15 Jul 2008 The Huge Benefit of $200 a Barrel Oil

high gasoline prices

Did my title catch your eye? A few years ago it wouldn’t have, because we weren’t all that aware of the going price of crude oil. Didn’t matter much. But today, it matters a lot, and we know it. And therein lies the huge benefit of astronomically high energy costs.

Public awareness.

Apathy is the enemy of democracy. For decades, we’ve allowed our political leaders to hold absurd, grandstanding positions on crucial environmental issues rather than roll up their sleeves and hammer out an actual energy strategy. We can blame our political leaders for shortsighted and misguided policies, but our own ignorance has made it possible.
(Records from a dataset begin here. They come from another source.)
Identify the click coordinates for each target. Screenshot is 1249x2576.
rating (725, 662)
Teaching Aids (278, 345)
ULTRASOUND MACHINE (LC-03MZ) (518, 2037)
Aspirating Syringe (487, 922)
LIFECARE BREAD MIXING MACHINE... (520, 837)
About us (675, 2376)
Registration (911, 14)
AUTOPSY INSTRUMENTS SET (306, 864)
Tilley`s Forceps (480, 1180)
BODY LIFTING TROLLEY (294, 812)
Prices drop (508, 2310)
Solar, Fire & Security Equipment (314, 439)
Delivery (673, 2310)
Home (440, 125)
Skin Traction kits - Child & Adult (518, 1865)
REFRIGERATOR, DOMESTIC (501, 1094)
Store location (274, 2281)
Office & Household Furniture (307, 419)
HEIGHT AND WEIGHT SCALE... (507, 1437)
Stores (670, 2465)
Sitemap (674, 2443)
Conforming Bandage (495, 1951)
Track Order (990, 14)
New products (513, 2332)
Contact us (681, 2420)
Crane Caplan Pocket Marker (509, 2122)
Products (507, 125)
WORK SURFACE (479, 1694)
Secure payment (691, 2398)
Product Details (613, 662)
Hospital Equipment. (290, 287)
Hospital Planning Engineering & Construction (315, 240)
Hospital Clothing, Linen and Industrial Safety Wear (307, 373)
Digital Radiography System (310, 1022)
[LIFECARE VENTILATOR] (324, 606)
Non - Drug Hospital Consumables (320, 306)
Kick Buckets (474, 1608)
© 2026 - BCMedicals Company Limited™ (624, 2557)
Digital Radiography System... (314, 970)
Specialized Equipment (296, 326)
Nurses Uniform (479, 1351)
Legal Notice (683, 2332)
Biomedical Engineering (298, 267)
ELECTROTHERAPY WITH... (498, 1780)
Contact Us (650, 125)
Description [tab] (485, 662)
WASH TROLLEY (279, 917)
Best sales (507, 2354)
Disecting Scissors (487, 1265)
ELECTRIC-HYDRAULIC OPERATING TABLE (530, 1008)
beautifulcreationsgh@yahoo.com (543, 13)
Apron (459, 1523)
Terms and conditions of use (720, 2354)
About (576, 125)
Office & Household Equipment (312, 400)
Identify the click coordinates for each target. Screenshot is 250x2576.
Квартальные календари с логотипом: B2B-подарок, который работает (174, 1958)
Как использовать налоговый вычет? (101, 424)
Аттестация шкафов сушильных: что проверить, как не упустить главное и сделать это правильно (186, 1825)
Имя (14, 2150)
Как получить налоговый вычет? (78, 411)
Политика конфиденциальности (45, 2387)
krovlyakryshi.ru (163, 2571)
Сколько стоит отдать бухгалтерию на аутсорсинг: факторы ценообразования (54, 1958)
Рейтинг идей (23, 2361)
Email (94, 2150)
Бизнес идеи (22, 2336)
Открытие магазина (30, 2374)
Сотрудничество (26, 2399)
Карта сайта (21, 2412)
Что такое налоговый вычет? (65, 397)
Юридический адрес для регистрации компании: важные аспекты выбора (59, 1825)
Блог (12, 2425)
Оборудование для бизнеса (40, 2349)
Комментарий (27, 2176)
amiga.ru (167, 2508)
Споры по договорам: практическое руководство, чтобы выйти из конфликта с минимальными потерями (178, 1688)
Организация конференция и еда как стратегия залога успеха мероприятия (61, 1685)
But I’m optimistic. As the public comes to understand the issues, we will nudge, push, or shove our government in the right direction. It’s already happening. No matter what you think about offshore drilling, today’s debate on the issue is more informed than it was yesterday. Campaign speeches laced with platitudes and factual errors will no longer be blithely accepted.

In the future, we’re going to see better policies, much more innovation in the private sector with regard to new energy sources, and more sensible environmental habits put into practice by all Americans. What choice do we have?

In terms of sustainable packaging, we’ve seen the effects of public awareness at work for quite some time. In years gone by, we would beat the sustainable drum and be met with blank stares, apathy. In more recent years, business warmed up to the concept of sustainable packaging, mainly out of a genuine concern to protect the environment and a desire to appeal to its customer base. But today, with input and transportation costs of packaging materials skyrocketing, sustainable packaging has become a pocketbook issue for corporations. Yesterday, reducing the size of a high volume corrugated box was a nice thing to do. Today it is a necessity.

I don’t know where the growing debate will lead. But it’s going to lead somewhere, and don’t you think that’s a vast improvement over nowhere?